防衛が完了するまで、誰も来なかったことにコーヒーとサリーは勿論、全員が拍子抜けしたような気分となる。

 

「お陰でポイントが一気に加算されて二位になったんだが……どうして誰も来なかったんだろうな?」

「おそらくだけど、私達に奪われたオーブを取り返すより他のギルドのオーブを奪った方が最善だと判断したのかもね」

 

クロムの疑問にイズが憶測で答える。

イズの憶測は大当たり。この二日だけで【楓の木】の異常さを痛感したギルドはオーブを取り返すより、他のギルドのオーブを奪いに行った方が被害が少なくて済むと判断したからである。

 

「そうだね。実際ランキングを見ると、中規模ギルドも大分潰されているからね」

「このまま引き籠っても、十分に上位十位以内に入れるだろうが……どうする?サリー」

 

コーヒーの質問にサリーは笑みを浮かべて答える。

 

「無論、このまま最後の仕上げに入るわ。幸い例の作戦も大幅に強化できたしね」

「うん。昨日の【夢の鏡】の魔導書にできるスキルは大量に魔導書にしたからね」

「だからCF、【炎帝ノ国】の様子を見に行って来て。予想が正しければ、【炎帝ノ国】は大分荒れてる筈だから」

「ハイハイ。
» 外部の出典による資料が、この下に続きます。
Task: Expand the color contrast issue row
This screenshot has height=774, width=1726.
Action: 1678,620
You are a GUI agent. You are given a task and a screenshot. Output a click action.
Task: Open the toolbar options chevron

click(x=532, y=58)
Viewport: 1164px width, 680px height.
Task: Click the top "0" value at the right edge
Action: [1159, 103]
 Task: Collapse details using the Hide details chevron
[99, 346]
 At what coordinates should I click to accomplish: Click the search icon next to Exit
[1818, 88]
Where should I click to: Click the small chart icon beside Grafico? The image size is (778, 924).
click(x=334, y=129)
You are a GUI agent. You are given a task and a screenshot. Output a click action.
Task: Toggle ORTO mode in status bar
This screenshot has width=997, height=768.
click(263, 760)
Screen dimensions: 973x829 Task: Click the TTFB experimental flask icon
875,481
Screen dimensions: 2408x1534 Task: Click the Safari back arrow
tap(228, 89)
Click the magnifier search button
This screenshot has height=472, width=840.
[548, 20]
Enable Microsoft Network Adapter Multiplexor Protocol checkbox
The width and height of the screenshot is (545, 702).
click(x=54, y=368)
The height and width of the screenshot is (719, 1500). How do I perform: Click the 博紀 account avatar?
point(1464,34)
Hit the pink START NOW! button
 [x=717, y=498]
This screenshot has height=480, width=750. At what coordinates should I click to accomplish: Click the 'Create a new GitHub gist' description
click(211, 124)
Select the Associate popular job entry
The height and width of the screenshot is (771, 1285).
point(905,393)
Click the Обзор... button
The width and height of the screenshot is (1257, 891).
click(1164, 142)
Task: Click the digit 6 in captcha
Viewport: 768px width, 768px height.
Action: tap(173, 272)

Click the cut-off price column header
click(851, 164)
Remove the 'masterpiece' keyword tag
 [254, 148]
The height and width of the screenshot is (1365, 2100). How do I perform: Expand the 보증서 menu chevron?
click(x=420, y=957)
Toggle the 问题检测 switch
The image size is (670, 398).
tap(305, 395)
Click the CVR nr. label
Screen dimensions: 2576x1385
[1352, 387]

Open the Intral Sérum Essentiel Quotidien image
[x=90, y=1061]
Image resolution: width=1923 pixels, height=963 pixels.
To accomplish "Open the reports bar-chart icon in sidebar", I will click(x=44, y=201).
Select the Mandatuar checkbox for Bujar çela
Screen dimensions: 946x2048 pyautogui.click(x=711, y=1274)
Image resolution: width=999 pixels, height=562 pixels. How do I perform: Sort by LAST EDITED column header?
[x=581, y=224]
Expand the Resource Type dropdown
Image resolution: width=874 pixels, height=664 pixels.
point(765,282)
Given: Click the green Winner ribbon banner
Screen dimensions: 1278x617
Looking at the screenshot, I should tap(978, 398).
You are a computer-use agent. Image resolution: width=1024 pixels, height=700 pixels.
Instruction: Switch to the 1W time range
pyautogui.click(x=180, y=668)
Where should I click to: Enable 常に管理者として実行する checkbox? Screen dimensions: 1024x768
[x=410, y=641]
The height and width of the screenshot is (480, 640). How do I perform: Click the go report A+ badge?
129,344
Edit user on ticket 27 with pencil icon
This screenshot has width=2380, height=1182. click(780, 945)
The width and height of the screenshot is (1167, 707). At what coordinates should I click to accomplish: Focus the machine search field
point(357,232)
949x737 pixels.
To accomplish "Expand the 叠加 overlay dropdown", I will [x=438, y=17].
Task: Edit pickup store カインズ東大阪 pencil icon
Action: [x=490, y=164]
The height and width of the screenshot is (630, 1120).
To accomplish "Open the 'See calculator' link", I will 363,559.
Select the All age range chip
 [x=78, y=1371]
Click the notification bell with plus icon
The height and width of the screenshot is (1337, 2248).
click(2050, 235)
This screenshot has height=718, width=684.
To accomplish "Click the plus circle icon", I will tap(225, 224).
人使いが荒いことで」

 

コーヒーは肩を竦めて外へ出て、メタルボードで空から【炎帝ノ国】へと向かう。

少しして【炎帝ノ国】が遠目から確認できるところまで到達すると、【炎帝ノ国】は戦場となっていた。

 

「本当にサリーの予想通りだったな……」

 

コーヒーはサリーの予想が当たったことに苦笑しつつサリーへとメッセージを送り、最後の仕上げの為に全員で集まるのであった。